# Put me off chickens please



## ycbm (8 April 2018)

I'm thinking of getting some chickens to lay eggs instead of buying eggs with dubious welfare standards.

Please tell me why I shouldn't!


----------



## Flyermc (8 April 2018)

i cant help because im also tempted, but they would be garden chickens and im worried about them not having enough space, making the lawn a mess for the kids (if they had more room) and what to do when the snow comes (we live on the edge of the moors on top of a hill, so normally get a good covering of snow over winter) we live in a tiny house, with no garage.

having said that, id love some chickens


----------



## CMcC (8 April 2018)

Smelly when you have to clean them out, especially if the ground is wet. Hen food is very attractive to rats so you get rats in the run. Horrible when the fox gets in and kills them. 

On the other hand: Fresh eggs are nice and if you get good layers and have a surplus your friends will be very grateful.


----------



## millikins (8 April 2018)

They do attract vermin however careful you are storing feed. If you let them go free range they can do an astonishing amount of damage to a garden, you can end up sick of the sight of wonderful fresh eggs, other than that, no


----------



## D66 (8 April 2018)

Smelly, rats, have to be looked after if you go away, very expensive eggs, expensive way to feed the Fox, hen house - £200, 6ft high wire mesh run with roof and door- wire dug into soil.


----------



## Clodagh (8 April 2018)

My OH says that instead of having my chickens we could just get Fortnum and Mason to deliver half a dozen by helicopter whenever we need some.


----------



## Clodagh (8 April 2018)

On the plus side they are tame, rewarding, great fun, huge timewasters and proper free range eggs knock the socks off any other.


----------



## Nudibranch (8 April 2018)

Sorry, can't help there. Chickens are great. Yes, possibly the most expensive eggs you will ever eat but they're so entertaining. Mine aren't even great layers as they're a rare breed but they do look beautiful. In fact breeding them has become a bit of an addiction. And surplus cockerels are so much better eating than supermarket birds.

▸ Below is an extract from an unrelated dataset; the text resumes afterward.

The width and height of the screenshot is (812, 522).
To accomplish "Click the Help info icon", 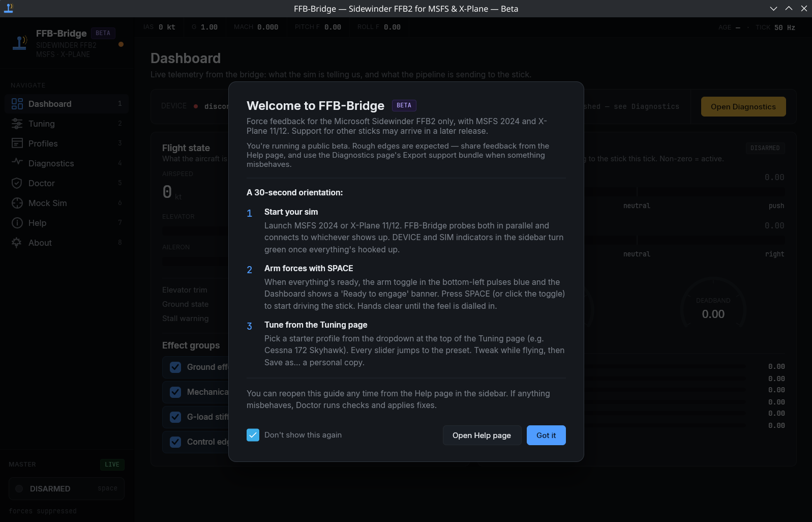I will (17, 223).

If you have a secure run and house for nighttime foxes are less of a problem. Touch wood I've never lost one to a fox yet despite there being a brazen vixen who strolls through the back field in broad daylight. I think having a dog helps.


----------



## ycbm (8 April 2018)

Clodagh said:



			On the plus side they are tame, rewarding, great fun, huge timewasters and proper free range eggs knock the socks off any other.
		
Click to expand...




Nudibranch said:



			Sorry, can't help there. Chickens are great. Yes, possibly thr most expensive eggs you will ever eat but they're so entertaining. Mine aren't even great layers as they're a rare breed but they do look beautiful. In fact breeding them has become a bit of an addiction. And surplus cockerels are so much better eating than supermarket birds.
		
Click to expand...

Oy!  I said put me off 

Sadly I have a lot of room, already have rats that the cats catch,  don't mind smells, need to have holiday cover for the horses anyway ..... Clucking well useless you lot


----------



## KittenInTheTree (8 April 2018)

Two words, OP: Jurassic Park.

Do you want to wake up one morning and find that you're about to be eaten by the tiny descendants of velociraptors? Because this is how it starts. One minute you're pricing yet more wire mesh, the next bam - grisly death by carnivorous pullets!

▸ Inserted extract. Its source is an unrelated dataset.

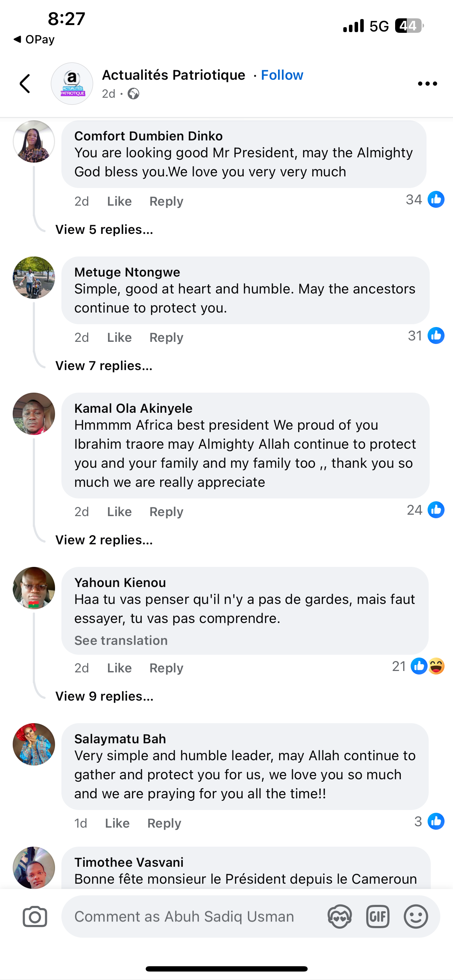Viewport: 453px width, 980px height.
Task: Expand View 7 replies thread
Action: tap(104, 366)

That or they'll deliberately infect you with some kind of mutant strain of avian flu that turns people into zombies.

HTH.


----------



## planete (8 April 2018)

Far less hassle buying organic eggs and no more expensive once you have counted all the initial outlay, food, parasite prevention and treatment, fatalities, and other setbacks.  Been there, done it, no more thank you.


----------



## ycbm (8 April 2018)

KittenInTheTree said:



			Two words, OP: Jurassic Park.

Do you want to wake up one morning and find that you're about to be eaten by the tiny descendants of velociraptors? Because this is how it starts. One minute you're pricing yet more wire mesh, the next bam - grisly death by carnivorous pullets!

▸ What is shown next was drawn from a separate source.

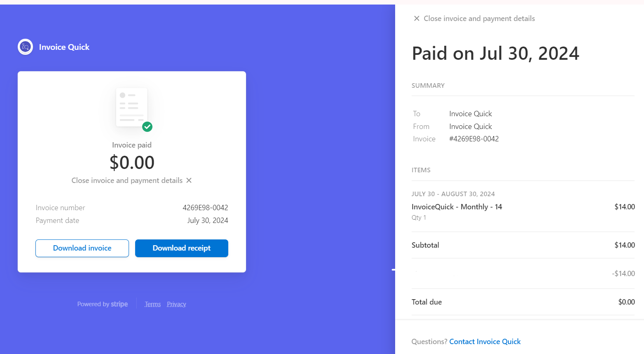Download the invoice
This screenshot has height=354, width=644.
pyautogui.click(x=82, y=248)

That or they'll deliberately infect you with some kind of mutant strain of avian flu that turns people into zombies.

HTH.
		
Click to expand...

 
...


----------



## ycbm (8 April 2018)

planete said:



			Far less hassle buying organic eggs and no more expensive once you have counted all the initial outlay, food, parasite prevention and treatment, fatalities, and other setbacks.  Been there, done it, no more thank you.
		
Click to expand...

Really useful, Thank you!


----------



## PapaverFollis (8 April 2018)

I agree ref. the velociraptor comment. Have actually had a group of chickens pull a pincer movement on me, as described in Jurassic Park. Albeit only in order to steal my toast... But still. Frightening.


----------



## D66 (8 April 2018)

PapaverFollis said:



			I agree ref. the velociraptor comment. Have actually had a group of chickens pull a pincer movement on me, as described in Jurassic Park. Albeit only in order to steal my toast... But still. Frightening.
		
Click to expand...

Agree with this too. We inadvertently ended up with two cockerels who have been fine until this week. On Friday they both attacked me spurs to the fore at chest height. . One is now oven ready.


----------



## Leo Walker (8 April 2018)

Chickens are amazing. Mine all have strong and interesting personalities. And they come in all shapes and sizes. I dont like them too chickeny looking. This is one of my current favourites







and this is my breeding pair







I keep them on sand with covered runs and it keeps them clean, dry and theres no smell at all. I just rake it all over twice a week and clean the bedroom at the same time. The rest of my garden is big plastic chips and/or slate so I have no issues with mud at all. 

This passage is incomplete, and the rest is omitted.